In some embodiments, the outer shell spins or rotates with respect to the helmet body to release energy to a side. The outer shell can have a low friction outer surface to deflect impact to the helmet.
In some embodiments, the first shock absorption characteristic provides a lower activation threshold than the second shock absorption characteristic such that activation of the first and second sets of shock absorbers is dependent on the force impact to the helmet, thus accommodating different impact forces. In some embodiments, the gradient of stress absorption differs between first and second sets of shock absorbers.
The helmet can include a third set of shock absorbers having a gradient of stress absorption different than the gradient of the first set of shock absorbers and the second set of shock absorbers thereby providing successive loading based on severity of force impact to the helmet.

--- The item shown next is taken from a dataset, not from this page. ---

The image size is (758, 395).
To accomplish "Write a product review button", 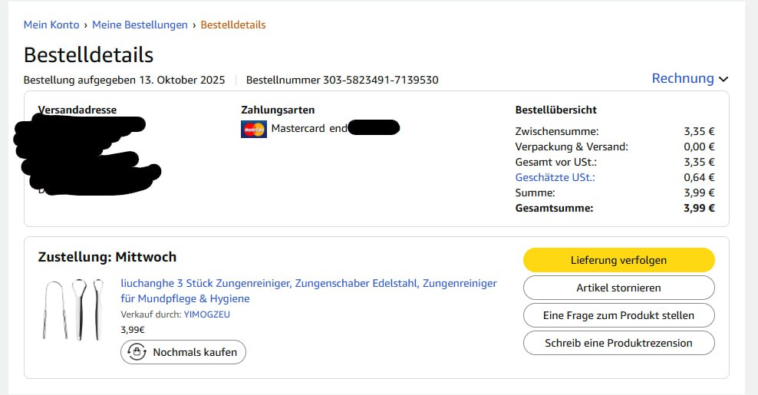I will click(x=619, y=343).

In accordance with another aspect, the present invention provides a helmet for diffusing and dispersing a force provided by an impact to the helmet. The helmet comprises a body, an outer shell and a plurality of shock absorbing members positioned internal of the outer shell. An outer surface of the shell has a low friction surface to deflect the force to the helmet by aiding glancing rather than a direct hit. The shock absorbing members have a varying gradient of shock absorption to provide successive loading based on severity of the force impact. The outer shell is rotatable with respect to the body to minimize direct hit impact.

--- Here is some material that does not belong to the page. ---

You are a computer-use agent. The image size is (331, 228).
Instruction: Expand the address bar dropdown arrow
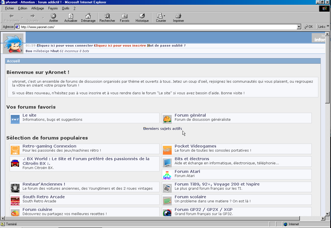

In some embodiments, the plurality of shock absorbing members comprises a first set of shock absorbers having a first shock absorption characteristic and a second set of shock absorbers having a second shock absorption characteristic, the first shock absorption characteristic provides a lower activation threshold than the second shock absorption characteristic such that activation of the first and second sets of shock absorbers is dependent on the force impact to the helmet.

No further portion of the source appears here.